After that, the results will be sent to the calling dApp on the main blockchain (typically Ethereum or other EVMs), along with a proof of authenticity via customized one-way bridges or via Inter-blockchain Communication Protocol. To guarantee verifiable “good” randomness that is suitable for security-critical applications, we deploy the cryptographic primitive of Verifiable Random Functions. Band’s VRF provides values that are indistinguishable from uniformly random generated values, with the added benefit of having a verified proof of authenticity that concerns the pre-published public key.


Protocol Flow

“How does Band VRF work?” Flow
“How does Band VRF work?” Flow

At a high level, our protocol works as follows.

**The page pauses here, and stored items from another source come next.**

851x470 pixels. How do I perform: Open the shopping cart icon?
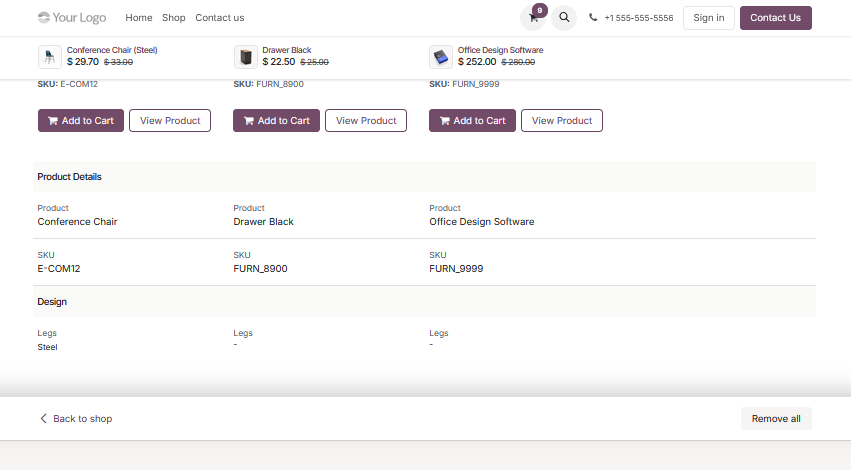[x=533, y=18]
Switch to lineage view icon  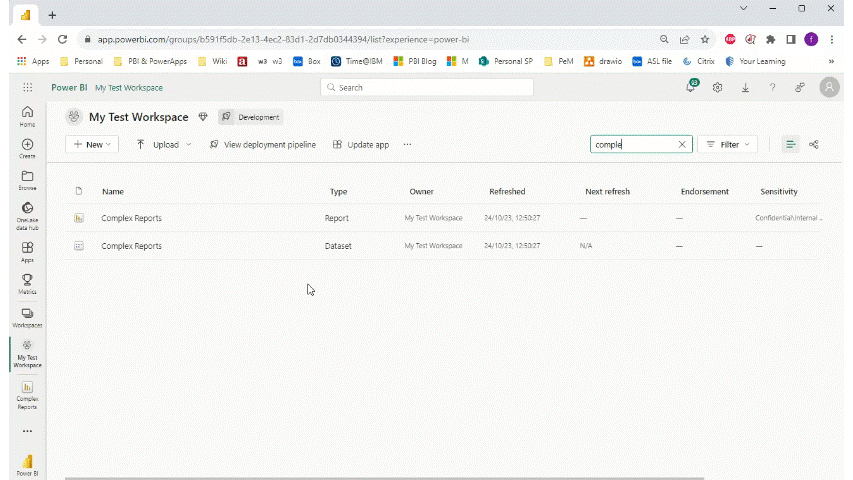coord(814,145)
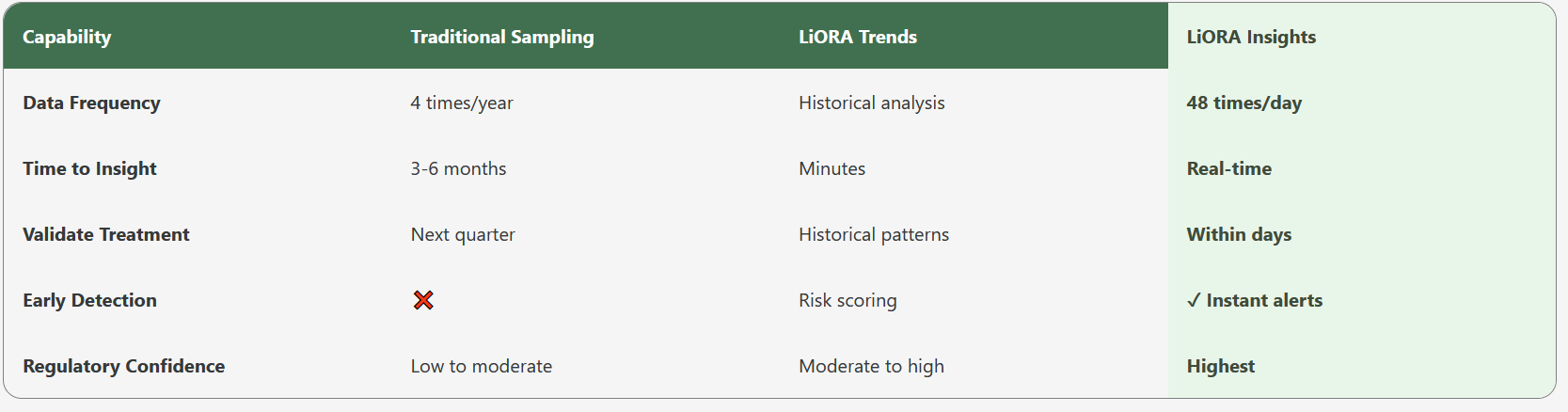Select the Capability column header
The image size is (1568, 412).
[67, 37]
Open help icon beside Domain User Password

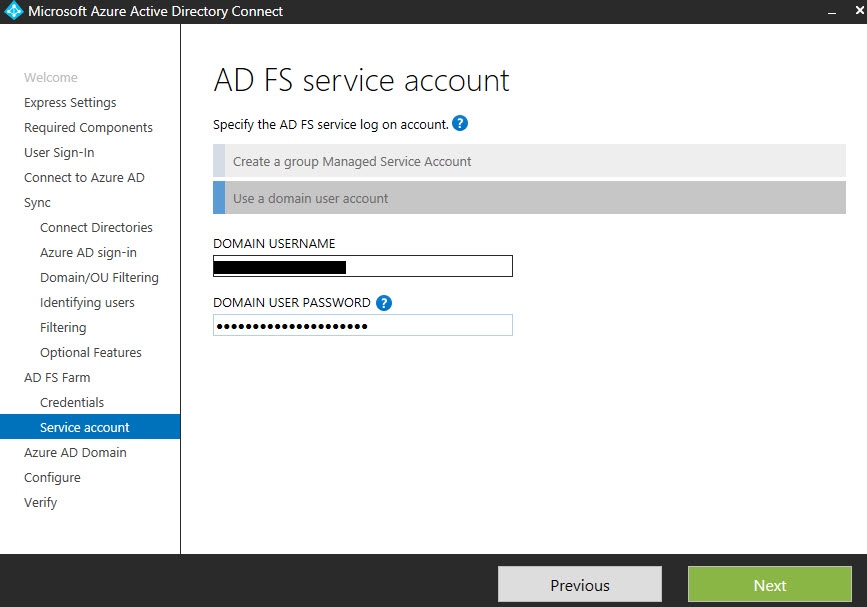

  • First, two contracts, the VRF contract and the Bridge contract, are deployed on the main chain (Ethereum or other EVMs). The first contract is responsible for receiving randomness requests from dApps and it contains code that pre-processes the request to be ready for submission to the Band side-chain. It also works as the receiving end of the request’s result. The second contract, as the name denotes, works as the connecting “bridge” between the two chains to validate the latest state of the side chain and verify that the received results from VRF requests are indeed the ones computed and stored on the BandChain.
  • A third-party dApp that wishes to request a random value, submits its request to the VRF contract, which then prepares the actual VRF input by expanding it into a VRF seed. This is then picked up by incentivized actors and/or the Band Foundation and is submitted as a VRF request to the BandChain.
  • In particular, a VRF Oracle Script collects this request and then maps it to the set of VRF data sources that are available to the chain, as well as a number of BandChain validators. The Oracle Script then randomly assigns the request to a VRF provider that corresponds to one of the VRF data sources. The assigned provider evaluates the VRF based on the prescribed input using its VRF secret key and then broadcasts the result to the Band Network.
  • After that, all chosen validators run the VRF verification algorithm using the assigned provider’s public key and if the verification is successful, the result will be transmitted to the VRF Oracle Script. After collecting the necessary number of results from the validators, the Oracle Script will accept the majority as the final result which then becomes part of the BandChain state.
  • The final result, which will be included in next block’s computation, is sent back to the main chain’s VRF contract with a Merkle tree proof for its inclusion on the BandChain’s state. Finally, this proof is verified with the Bridge contract and after a successful check, is sent to the original dApp.